Deaths from Bullying
by William Jackson, M.Edu
Consulted with Cheryl Williams, LPN
There are tragic stories of young people like 15 year old Phoebe Prince who
have taken their lives because of bullying. Even Iain Steele a 15 year old
that lived in Chicago and had a promising future in high school and
Carl Walker-Hoover 11 years old, even though he was a Boy Scout and
football player. The Springfield, Mass., young man was ruthlessly teased
and harassed. He was even active in his church, but was affected by
bullying to the point where he committed suicide. Bullying crosses race,
gender and cultural lines. Carl was African American. The list tragically
grows for teens and young people that are attempting suicide and even
tragic the ones that are successful.
Enduring the torment, embarrassment of being harassed in an atmosphere
where Phoebe should have been protected, nurtured and safe. She was a
high school student in South Hadley, Mass. Instead of expectations of a
great year in high school she was tormented verbally and online
(cyberbullying). She is not the only story; there are growing stories of
students from elementary, middle and high school who experience various
levels of bullying, harassment and torment at the amusement of others.

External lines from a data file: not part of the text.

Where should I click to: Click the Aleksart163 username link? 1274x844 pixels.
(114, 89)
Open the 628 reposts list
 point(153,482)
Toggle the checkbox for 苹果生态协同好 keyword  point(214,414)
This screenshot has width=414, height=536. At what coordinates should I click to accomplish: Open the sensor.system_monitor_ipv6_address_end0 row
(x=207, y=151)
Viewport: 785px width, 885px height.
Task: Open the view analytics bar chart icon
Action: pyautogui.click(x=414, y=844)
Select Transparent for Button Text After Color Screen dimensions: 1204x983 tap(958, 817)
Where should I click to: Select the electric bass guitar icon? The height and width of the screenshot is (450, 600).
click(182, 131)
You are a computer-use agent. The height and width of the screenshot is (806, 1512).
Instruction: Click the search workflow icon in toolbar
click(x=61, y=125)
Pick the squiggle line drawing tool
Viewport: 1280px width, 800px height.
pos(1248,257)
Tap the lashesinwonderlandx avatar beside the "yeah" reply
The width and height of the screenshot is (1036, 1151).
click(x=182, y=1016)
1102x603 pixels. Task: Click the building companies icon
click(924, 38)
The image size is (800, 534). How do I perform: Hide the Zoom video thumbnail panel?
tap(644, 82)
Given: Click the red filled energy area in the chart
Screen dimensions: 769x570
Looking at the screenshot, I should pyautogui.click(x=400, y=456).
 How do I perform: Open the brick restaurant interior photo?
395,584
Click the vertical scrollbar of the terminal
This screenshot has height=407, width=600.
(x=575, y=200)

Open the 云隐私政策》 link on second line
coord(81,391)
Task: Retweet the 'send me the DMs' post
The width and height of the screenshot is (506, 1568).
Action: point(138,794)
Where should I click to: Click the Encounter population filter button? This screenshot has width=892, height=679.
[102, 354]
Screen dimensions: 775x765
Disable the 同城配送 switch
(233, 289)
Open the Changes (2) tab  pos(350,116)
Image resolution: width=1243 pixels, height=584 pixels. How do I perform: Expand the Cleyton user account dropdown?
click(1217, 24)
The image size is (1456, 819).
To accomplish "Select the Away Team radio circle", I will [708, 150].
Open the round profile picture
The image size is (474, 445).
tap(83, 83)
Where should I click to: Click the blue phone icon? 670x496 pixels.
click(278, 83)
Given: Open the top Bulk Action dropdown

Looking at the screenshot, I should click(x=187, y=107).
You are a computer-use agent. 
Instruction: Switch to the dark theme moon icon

The most notable is that of Jeffrey Johnston, who took his life in 2004 after
being bullied. Jeffery a 15-year-old boy committed suicide after being
bullied, including Internet bullying (cyberbullying). His tragic story has
resulted in the “Jeffrey Johnston Stand Up for All Students Act” (Fla. Stat.
Statistics from Health Resources and Services Administration estimates
that up to 25 percent of American students are bullied and the numbers
are rising. School is supposed to be a safe haven, but according to Jonathan
Cohen, President of the Center for Social and Emotional Education
(http://schoolclimate.org/), more than 160,000 American students stay
home from school on any given day because they’re afraid of being bullied.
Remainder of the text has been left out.